Et puis, la Russie notamment, les utilise en essaim, c’est-à-dire en en faisant décoller plusieurs dizaines, ce qui permet de saturer les défenses anti-aériennes et augmente les chances d’atteindre un objectif.
Le premier critère d'utilisation du drone est tactique. Il va loin, il n’a pas peur et s’il s’écrase quelque part, on en envoie un autre.
Peer de Jong, vice-président de l'institut de formation Themiis, ancien colonel des troupes marines.
TV5MONDE : Quels avantages y trouvent les belligérants ?
Peer de Jong : Le premier critère est tactique. Le drone va loin, il n’a pas peur et s’il s’écrase quelque part, on en envoie un autre. Il remplit toutes les qualités. En outre, la notion de stock s’efface. Elle se pose avec les avions de chasse ou les missiles qui coûtent des millions d’euros. Mais ces drones à bas coût n’entrent pas dans les calculs. On s’en procure au fur-et-à-mesure, en fonction des besoins. Leur fabrication est passé au stade de l’industrialisation.

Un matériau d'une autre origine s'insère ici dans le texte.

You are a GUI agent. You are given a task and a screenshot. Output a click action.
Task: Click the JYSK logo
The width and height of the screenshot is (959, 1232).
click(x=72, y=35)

Le second critère est le coût. Il existe des drones à tous les prix. Le Bayraktar TB2 turc utilisés par les Ukrainiens et les Shahed iraniens envoyés par les Russes sont des engins low cost. Certains drones utilisés pour le renseignement sont des appareils à usage civil, qui coûtent quelque 2.000 euros. Il n’y a pas besoin d’un drone à 50.000 euros pour faire des images de grande qualité. D’autant qu’il est possible d’ajouter des des caméras thermiques pour travailler de nuit et d’envoyer instantanément les clichés à l’état-major avec une bonne connexion internet.
Le seul problème réside dans l’autonomie qui est assez courte. Toujours est-il que la gamme des drones disponibles s’est totalement ouverte.
TV5MONDE : Outre les gros constructeurs d’armes, des pays tiers se sont mis en évidence en fournissant des drones aux deux parties du conflit.
Peer de Jong : Outre les points de vue tactique et financier, il faut souligner l’aspect politique. On assiste à l’émergence de pays de taille moyenne capables de produire de l’armement qui demeurait jusqu’alors essentiellement entre les mains américaines. Les Turcs ont réussi un coup de maître avec le Bayraktar, un produit peu cher, pas très évolué mais qui a montré des résultats incroyables. Le drone s’est totalement démocratisé.
Sa démocratisation pose toutefois un problème en parallèle. Le drone devient une menace majeure dans la lutte contre le terrorisme. Au même titre qu’il peut survoler un champ de bataille, il peut survoler un stade de football ou le palais de Buckingham. C’est un aspect que nos armées n’avaient pas tout à fait anticipé.